▶ **WHAT YOU SHOULD DO**
The entries below hold a line with "At what coordinates should I click to accomplish: Switch" and a line with "Switch to the レコード(行) segment". Return those lines and all that lie between them, exactly and only.

Records contained in a dataset
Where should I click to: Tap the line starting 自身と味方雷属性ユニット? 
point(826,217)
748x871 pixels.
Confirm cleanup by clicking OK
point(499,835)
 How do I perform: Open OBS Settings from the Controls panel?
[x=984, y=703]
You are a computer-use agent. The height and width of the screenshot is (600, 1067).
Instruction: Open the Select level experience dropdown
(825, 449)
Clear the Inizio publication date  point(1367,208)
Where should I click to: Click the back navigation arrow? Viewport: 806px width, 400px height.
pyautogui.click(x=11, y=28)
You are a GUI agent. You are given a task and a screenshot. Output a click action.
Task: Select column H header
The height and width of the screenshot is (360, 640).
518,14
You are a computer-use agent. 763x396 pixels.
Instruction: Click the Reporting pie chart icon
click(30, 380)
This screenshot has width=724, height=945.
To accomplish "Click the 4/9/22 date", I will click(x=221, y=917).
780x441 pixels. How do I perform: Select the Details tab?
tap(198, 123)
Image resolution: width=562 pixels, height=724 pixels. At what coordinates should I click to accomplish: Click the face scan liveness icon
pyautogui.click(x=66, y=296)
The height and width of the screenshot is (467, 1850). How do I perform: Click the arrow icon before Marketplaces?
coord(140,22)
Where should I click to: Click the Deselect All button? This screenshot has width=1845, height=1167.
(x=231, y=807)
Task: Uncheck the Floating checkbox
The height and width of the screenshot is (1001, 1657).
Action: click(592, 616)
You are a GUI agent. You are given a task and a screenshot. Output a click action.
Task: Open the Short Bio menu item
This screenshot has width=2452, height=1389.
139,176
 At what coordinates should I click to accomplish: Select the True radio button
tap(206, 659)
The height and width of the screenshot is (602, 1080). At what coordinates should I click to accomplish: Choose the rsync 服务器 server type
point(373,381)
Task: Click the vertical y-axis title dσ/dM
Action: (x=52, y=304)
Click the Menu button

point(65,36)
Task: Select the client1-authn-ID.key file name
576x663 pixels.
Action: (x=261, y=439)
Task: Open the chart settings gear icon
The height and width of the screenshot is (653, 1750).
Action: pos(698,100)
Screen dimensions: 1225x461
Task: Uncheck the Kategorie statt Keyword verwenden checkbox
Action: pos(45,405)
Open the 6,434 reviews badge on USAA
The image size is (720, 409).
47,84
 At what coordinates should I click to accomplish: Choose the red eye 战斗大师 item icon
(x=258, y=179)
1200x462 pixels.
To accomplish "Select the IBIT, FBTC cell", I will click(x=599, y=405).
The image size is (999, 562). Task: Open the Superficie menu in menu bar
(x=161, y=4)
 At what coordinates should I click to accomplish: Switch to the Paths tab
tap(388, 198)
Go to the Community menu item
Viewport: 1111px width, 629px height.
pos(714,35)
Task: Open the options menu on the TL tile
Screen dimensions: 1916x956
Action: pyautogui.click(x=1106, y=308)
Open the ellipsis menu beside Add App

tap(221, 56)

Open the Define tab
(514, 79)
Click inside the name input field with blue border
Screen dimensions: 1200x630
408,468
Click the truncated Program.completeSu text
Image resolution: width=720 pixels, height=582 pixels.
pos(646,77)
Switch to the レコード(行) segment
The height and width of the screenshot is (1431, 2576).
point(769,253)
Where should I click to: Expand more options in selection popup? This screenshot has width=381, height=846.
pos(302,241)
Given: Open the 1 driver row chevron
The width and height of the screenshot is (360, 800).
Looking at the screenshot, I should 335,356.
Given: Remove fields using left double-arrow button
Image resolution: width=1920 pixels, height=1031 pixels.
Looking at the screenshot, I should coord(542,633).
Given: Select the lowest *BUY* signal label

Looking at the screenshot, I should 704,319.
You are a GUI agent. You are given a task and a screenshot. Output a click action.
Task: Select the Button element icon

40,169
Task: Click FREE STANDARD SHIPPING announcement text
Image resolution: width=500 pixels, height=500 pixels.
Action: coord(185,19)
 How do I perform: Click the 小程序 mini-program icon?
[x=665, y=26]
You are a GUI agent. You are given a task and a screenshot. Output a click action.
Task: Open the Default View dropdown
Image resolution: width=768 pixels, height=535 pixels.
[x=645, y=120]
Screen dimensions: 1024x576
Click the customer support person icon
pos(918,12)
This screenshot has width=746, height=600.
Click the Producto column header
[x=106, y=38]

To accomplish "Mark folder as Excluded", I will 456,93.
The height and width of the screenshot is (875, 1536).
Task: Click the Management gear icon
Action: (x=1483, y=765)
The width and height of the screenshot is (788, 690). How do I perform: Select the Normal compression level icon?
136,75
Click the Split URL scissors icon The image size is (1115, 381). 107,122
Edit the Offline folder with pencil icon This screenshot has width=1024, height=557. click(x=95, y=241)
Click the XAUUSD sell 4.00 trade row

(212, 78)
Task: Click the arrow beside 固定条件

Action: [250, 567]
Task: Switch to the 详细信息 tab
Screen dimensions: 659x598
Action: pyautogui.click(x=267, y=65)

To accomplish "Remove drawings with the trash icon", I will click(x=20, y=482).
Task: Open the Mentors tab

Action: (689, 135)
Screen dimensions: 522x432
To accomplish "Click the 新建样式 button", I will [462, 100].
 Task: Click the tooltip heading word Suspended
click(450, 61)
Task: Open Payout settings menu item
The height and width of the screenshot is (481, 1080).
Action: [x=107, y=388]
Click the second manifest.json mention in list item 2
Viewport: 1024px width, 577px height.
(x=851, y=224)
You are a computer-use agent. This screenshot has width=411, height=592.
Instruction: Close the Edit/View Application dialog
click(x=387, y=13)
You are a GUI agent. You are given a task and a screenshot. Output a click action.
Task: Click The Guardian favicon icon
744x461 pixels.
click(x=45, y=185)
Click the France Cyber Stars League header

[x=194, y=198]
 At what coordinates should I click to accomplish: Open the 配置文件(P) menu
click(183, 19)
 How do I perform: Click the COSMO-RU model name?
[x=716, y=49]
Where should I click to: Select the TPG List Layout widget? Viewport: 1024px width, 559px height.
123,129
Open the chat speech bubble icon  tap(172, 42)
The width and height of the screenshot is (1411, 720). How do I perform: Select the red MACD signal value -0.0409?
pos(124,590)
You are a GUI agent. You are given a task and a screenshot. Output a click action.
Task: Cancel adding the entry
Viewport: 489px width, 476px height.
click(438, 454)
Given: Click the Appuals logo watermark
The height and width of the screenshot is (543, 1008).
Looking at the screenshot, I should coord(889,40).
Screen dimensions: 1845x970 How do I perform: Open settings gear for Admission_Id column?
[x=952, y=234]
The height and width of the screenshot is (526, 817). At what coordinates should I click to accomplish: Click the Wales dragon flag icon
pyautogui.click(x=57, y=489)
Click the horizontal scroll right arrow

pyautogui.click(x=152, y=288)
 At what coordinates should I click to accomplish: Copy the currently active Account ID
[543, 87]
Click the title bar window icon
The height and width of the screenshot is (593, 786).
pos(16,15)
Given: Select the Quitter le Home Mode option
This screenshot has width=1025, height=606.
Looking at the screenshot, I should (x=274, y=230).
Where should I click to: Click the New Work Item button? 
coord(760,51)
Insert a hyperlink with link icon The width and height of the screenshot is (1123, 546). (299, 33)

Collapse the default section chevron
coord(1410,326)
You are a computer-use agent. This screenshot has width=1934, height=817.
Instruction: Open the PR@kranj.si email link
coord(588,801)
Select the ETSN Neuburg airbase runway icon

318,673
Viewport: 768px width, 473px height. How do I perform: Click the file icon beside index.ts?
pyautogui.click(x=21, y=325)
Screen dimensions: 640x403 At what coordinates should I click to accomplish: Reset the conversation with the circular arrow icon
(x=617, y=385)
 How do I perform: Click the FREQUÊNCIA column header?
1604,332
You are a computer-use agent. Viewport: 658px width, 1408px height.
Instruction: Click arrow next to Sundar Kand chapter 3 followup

▶ **FINISHED EXERCISE**
 At what coordinates should I click to accomplish: Switch to the Paths tab
tap(388, 198)
Go to the Community menu item
Viewport: 1111px width, 629px height.
pos(714,35)
Task: Open the options menu on the TL tile
Screen dimensions: 1916x956
Action: pyautogui.click(x=1106, y=308)
Open the ellipsis menu beside Add App

tap(221, 56)

Open the Define tab
(514, 79)
Click inside the name input field with blue border
Screen dimensions: 1200x630
408,468
Click the truncated Program.completeSu text
Image resolution: width=720 pixels, height=582 pixels.
pos(646,77)
Switch to the レコード(行) segment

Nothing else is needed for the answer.